William Bulmer was born in 1757 as one of the youngest children of Thomas Bulmer in Newcastle-upon-Tyne. He was apprenticed to the printer Mr. Thompson, at Burnt House Entry, St. Nicholas' Churchyard. During his apprenticeship he formed a friendship with Thomas Bewick, which lasted throughout his life

When William Bulmer first came to London, he worked for the printer and publisher John Bell and was introduced to George Nicol, bookseller to King George III, who, with John Boydell had conceived a lavish edition of the works of Shakespeare with illustrations from the foremost artists of the day. For the project Nicol had already engaged the services of William Martin, a type-founder from Birmingham who had worked for John Baskerville, to design and cut the type.

In the spring of 1790, William Bulmer established The Shakespeare Press at 3 Russell Court, off Cleveland Row, St. James's and the first part of the Shakespeare appeared in January 1791 comprising "Much Ado About Nothing" and "Richard III".

In 1796 Bulmer published a quarto edition of Somerville's "Chase". All the engravings but one in this volume were designed by John Bewick, and engraved by his brother Thomas Bewick. Other books followed, including Thomas Frognall Dibdin's Typographical Antiquities of Great Britain, Bibliographical Decameron, and the Bibliotheca Spenceriana.
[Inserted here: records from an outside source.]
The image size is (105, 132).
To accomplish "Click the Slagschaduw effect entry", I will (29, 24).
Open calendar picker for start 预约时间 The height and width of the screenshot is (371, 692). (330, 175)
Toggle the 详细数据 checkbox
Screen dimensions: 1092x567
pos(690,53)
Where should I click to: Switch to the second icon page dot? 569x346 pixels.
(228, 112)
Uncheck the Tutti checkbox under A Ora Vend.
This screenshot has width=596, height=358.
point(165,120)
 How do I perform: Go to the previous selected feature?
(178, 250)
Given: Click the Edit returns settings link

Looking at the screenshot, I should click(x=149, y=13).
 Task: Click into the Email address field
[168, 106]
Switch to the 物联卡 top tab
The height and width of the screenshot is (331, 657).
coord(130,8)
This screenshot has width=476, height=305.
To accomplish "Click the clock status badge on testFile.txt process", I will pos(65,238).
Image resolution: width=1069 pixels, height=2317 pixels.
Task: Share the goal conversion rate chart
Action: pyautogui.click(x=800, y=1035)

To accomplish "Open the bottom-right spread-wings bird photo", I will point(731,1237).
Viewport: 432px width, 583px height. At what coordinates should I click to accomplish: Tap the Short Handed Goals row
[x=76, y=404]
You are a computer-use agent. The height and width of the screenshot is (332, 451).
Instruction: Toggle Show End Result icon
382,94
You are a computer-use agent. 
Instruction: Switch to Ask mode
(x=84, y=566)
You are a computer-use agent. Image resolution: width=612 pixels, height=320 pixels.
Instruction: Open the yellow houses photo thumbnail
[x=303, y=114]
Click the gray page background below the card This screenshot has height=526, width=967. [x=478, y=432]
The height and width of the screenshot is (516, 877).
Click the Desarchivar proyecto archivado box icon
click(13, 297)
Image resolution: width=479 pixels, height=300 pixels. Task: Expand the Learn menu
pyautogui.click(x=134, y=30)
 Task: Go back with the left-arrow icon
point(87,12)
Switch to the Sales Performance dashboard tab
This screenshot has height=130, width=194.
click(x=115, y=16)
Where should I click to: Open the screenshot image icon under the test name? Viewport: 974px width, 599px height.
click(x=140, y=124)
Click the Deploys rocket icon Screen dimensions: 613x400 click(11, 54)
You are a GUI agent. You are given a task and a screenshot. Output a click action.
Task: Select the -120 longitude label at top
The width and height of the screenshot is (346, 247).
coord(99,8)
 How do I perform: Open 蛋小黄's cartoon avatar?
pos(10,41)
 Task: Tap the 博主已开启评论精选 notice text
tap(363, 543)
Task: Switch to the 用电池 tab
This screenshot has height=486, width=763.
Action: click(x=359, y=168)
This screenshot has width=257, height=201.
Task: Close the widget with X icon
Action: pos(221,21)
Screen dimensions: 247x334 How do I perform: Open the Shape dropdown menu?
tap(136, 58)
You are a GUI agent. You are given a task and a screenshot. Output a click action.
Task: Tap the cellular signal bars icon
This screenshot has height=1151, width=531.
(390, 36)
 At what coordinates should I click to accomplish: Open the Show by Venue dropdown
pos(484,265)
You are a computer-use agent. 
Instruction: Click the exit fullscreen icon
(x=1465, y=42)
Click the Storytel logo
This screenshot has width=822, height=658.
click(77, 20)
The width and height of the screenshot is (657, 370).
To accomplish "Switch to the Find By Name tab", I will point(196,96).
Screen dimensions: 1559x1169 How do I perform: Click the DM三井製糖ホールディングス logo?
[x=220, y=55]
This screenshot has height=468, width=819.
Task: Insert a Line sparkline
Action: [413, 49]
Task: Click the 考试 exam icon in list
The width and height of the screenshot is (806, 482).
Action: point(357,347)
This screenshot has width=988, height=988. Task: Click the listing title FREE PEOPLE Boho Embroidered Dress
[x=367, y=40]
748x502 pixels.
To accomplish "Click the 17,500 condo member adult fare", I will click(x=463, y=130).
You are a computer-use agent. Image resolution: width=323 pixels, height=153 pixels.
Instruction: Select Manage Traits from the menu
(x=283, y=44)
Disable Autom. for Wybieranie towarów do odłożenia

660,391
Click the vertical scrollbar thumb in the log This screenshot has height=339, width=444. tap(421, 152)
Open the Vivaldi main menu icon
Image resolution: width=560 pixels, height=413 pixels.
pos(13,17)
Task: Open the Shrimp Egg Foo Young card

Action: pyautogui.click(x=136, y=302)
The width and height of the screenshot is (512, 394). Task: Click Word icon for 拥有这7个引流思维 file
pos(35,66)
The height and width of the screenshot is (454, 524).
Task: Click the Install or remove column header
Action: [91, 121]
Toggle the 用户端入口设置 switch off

Bulmer printed almost 600 books and pamphlets until his retirement 1819 as well as reports and catalogues for many institutional clients such as The East India Company, the Royal Society, the British Museum and the Roxburghe Club.

William Bulmer died at Clapham, on 9 September 1830, and was buried in St. Clement Danes, Strand.

==Selected publications==
- Persius (1790)
- Milton (3 vols. 1793–1797)
- Shakespeare (9 vols. 1794–1804)
- Museum Worsleyanum by Sir Richard Worsley. 2 vols. (1794 &c.); the date 1794 is on both title-pages, but the book was issued serially in six fascicles; part one issued 1798 (costing £2,887 4s), part one issued 1802.